We’re all that good at denial

Don’t brush this aside, thinking that it doesn’t apply to you. It probably does, in some area.

If my story had been about money, it would have been the equivalent of telling myself that I was doing pretty well, because I pay my bills on time, own a house, and have a good job — when in reality I live paycheck-to-paycheck, can’t really afford that house (because something simple like a water heater going out would be the equivalent of a major financial emergency), and am likely to be laid off. (That isn’t my situation now, but it once was.)

Others would have mentioned to me that an emergency fund is a good idea, but I’d have had some ready excuse why that didn’t apply to me. After all, I hadn’t had any real emergencies, had I? Just some unusual things happening that I couldn’t pay for that forced me to go into credit card debt. It wasn’t my fault, right? Who can prepare for unexpected things like broken water heaters or getting laid off?

Give yourself a reality check though, and you can take action.

Have you ever experienced something like this? In what area? What area(s) do you think you might still benefit from a reality check in?

14 comments

  • Very impressive “journey from shyness”! Congrats.

    I can’t think of something that I’m denying off the top of my head (which probably means it’s something big, right?). I suppose I should increase my emergency fund. I’ve heard that for every $10,000 in salary you should give a month to find a new job… and I definitely don’t have that sort of savings in my emergency fund. Things look brighter if you assume a severance… but can you?

    • I’ve only gotten a severance once, so I’d assume that unless you’ve negotiated one back when you accepted the job, it’s not something to count on.

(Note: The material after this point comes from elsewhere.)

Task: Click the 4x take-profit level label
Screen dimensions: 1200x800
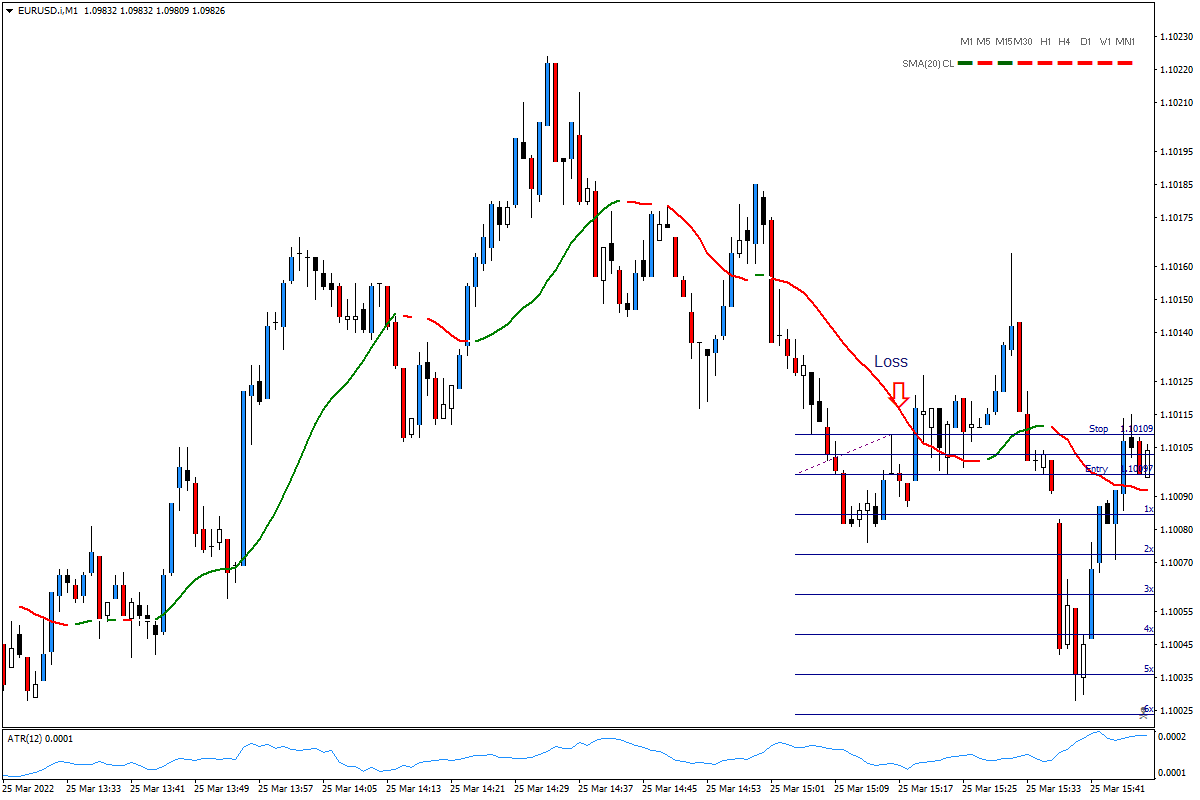Action: [x=1148, y=628]
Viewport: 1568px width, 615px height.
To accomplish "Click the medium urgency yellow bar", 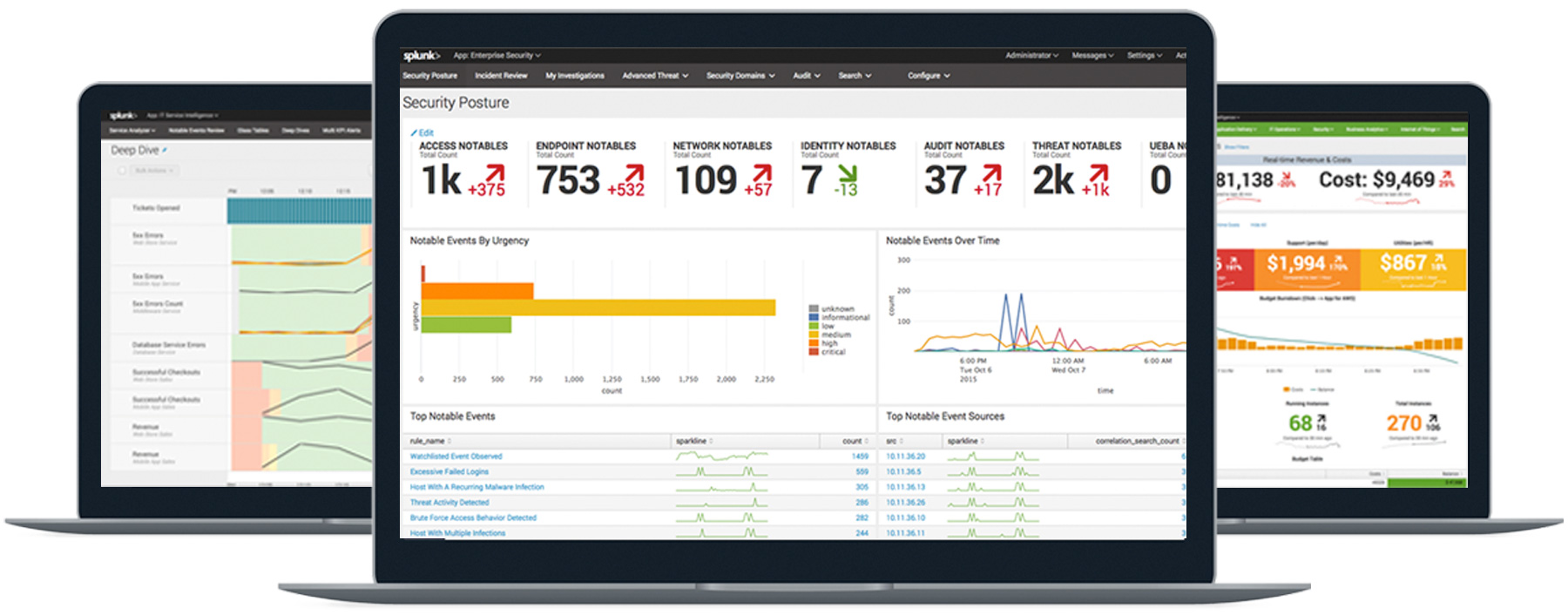I will click(598, 308).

  • A person who is a wallflower at parties is introverted, not necessarily shy. Shyness is a kind of fear. I am not shy – I don’t have a problem talking with strangers – but I can’t stand large get-togethers. Give me one or two other people to socialize with, and I have fun. Any more than that and all the energy is sucked out of me.

  • Shyness is definitely a kind of fear: pretty high anxiety. I think I’m somewhere in the middle between introvert and extrovert. Being around large groups doesn’t exhaust me, but I’m also not bored when alone.

  • Yes, especially when you make a new friend and they make the comment like “You’re so X” and whatever that “X” thing isn’t something you would normally use to describe yourself. That always throws me for a loop. Then I do some reflection and ask for clarification from that person to figure out where they came up with that impression.

  • Maybe it is due to my age or should I say length of time I am a live, I don’t think I have any of these left! When I am in denial, I only allow this condition for hours or days. I am shy too, but I managed to overcome most of my shyness.

  • I agree with Krantcents. For a great many people, being shy is one of things that fades the more life experiences are gained.

    • I think that it becomes harder to remain in denial about things as you get older (although by no means impossible) but shyness to the extent of social anxiety doesn’t just fade. It gets worse unless it’s treated.

  • I try to be honest with myself, but I know that when it comes to money, I’m still not meeting my goals. Maybe I do need a reality check! And I can be shy, too. I’m not so sure it fades with age; I think I used to be more out-going when I was younger. ;)

  • Financially, the biggest denial I had was our house.
    It wasn’t a good investment and it took me a long time to realize that.
    We probably should sell and cut our losses and move, but that’s a big step.
    Real Estate is funny though, in 10 years it probably would turn out OK.